• _Task item_
In the records below, find the line that contains "[button] (922, 1152)" and the line that contains "Muscle Shoals Foodland 108 (63, 2341)". Set down exactly those lines and every line between them, and nothing more.

****************

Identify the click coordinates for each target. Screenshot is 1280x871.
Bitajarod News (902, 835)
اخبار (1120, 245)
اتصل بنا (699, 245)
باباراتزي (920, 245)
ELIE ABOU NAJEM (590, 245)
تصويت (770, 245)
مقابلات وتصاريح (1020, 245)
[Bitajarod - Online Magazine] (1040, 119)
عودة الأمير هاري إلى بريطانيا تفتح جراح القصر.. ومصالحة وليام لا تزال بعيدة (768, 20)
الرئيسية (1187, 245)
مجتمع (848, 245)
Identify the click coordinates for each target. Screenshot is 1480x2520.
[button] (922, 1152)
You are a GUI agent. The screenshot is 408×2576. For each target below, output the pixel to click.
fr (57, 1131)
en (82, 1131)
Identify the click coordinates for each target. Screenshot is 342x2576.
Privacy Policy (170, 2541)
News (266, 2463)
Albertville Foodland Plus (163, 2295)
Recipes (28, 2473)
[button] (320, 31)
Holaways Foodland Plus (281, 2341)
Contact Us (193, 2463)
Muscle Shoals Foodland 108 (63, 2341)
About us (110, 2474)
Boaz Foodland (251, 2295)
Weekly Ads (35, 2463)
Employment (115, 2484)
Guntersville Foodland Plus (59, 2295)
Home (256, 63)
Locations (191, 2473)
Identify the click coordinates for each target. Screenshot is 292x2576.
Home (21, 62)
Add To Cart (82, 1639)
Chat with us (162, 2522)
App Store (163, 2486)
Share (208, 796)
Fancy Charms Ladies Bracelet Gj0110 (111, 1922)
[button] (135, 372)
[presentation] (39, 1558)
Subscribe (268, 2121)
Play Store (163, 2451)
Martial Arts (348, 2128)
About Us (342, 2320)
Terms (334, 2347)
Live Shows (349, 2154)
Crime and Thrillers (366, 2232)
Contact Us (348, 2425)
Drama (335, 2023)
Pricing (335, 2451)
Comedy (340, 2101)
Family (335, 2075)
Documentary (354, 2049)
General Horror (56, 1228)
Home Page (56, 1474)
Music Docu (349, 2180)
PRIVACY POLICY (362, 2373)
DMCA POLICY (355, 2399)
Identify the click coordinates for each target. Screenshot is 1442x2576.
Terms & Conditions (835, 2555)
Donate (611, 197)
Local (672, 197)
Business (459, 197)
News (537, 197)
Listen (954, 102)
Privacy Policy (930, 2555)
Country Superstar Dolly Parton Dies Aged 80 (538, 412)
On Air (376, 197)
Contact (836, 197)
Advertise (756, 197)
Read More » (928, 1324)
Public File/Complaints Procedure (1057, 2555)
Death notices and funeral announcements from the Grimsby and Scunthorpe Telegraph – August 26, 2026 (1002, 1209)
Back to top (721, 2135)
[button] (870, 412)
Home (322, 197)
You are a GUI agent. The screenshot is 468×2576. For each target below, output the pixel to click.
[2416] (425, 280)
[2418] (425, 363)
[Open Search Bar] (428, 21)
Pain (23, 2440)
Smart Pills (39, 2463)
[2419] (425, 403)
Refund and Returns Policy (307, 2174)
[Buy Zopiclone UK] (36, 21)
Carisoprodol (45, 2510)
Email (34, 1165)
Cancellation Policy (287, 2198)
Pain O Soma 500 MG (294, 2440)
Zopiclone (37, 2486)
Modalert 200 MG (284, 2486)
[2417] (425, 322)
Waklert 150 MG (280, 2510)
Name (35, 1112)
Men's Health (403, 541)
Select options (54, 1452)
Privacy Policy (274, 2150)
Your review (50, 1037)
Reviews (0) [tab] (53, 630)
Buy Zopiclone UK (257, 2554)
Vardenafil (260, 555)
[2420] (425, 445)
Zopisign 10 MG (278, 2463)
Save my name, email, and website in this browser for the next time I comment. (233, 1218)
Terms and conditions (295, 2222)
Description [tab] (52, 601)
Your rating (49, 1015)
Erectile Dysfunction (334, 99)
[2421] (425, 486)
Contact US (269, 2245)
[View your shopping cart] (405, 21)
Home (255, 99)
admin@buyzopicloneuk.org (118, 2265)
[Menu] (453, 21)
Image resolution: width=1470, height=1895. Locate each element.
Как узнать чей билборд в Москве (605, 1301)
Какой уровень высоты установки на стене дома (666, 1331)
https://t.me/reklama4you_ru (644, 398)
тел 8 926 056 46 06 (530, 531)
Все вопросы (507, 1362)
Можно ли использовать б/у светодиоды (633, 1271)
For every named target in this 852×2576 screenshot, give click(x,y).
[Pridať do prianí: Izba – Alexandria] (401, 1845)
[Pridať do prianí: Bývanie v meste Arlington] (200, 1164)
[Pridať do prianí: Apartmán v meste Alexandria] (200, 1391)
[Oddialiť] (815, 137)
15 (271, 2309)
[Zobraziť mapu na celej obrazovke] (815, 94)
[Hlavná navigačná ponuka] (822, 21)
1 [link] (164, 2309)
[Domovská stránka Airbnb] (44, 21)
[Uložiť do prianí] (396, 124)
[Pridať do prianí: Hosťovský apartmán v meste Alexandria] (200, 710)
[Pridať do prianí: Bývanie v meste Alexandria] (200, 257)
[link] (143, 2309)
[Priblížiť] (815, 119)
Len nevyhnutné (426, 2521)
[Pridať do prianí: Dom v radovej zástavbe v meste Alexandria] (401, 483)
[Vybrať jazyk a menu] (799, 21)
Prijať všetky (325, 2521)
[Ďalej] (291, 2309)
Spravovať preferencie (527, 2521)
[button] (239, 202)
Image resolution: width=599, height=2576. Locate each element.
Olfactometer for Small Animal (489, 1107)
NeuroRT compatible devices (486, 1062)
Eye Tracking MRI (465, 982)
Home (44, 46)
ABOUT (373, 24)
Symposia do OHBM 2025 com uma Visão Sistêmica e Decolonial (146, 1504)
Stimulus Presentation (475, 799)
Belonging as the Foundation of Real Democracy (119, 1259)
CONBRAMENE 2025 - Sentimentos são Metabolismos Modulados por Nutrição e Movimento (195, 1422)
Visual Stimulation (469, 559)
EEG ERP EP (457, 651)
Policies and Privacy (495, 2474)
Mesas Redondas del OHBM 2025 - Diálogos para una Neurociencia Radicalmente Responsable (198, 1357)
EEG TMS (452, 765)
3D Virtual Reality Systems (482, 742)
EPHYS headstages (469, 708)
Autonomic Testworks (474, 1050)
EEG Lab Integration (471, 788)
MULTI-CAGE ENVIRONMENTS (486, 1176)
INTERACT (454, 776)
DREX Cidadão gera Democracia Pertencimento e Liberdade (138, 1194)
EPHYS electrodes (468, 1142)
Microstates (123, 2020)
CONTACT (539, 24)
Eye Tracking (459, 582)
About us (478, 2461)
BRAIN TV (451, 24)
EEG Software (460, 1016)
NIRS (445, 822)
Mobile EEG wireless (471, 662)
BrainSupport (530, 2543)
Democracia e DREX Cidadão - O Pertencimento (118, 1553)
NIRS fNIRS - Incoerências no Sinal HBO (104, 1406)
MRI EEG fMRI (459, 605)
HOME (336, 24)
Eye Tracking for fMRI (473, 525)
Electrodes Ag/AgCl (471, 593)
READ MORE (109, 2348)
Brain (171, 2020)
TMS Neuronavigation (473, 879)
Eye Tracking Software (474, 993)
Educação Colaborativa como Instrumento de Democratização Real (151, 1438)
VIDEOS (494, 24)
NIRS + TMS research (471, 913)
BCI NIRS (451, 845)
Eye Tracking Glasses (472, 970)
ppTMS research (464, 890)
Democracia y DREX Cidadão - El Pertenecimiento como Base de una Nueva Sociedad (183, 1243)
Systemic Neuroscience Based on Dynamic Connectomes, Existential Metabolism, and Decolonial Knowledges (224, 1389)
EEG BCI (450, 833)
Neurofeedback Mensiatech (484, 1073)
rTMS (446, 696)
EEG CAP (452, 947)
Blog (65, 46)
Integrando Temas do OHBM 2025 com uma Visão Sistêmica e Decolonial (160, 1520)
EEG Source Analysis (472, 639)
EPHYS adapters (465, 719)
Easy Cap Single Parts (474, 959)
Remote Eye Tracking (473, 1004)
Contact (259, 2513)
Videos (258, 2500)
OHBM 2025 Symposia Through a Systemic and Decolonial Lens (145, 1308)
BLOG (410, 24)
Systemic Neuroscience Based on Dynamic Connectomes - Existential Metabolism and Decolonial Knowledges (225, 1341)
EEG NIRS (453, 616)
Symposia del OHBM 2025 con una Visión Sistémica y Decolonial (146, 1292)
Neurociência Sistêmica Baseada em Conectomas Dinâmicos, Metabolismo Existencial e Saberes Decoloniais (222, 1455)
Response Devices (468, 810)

****************

• _The answer_
[button] (922, 1152)
You are a GUI agent. The screenshot is 408×2576. For each target below, output the pixel to click.
fr (57, 1131)
en (82, 1131)
Identify the click coordinates for each target. Screenshot is 342x2576.
Privacy Policy (170, 2541)
News (266, 2463)
Albertville Foodland Plus (163, 2295)
Recipes (28, 2473)
[button] (320, 31)
Holaways Foodland Plus (281, 2341)
Contact Us (193, 2463)
Muscle Shoals Foodland 108 (63, 2341)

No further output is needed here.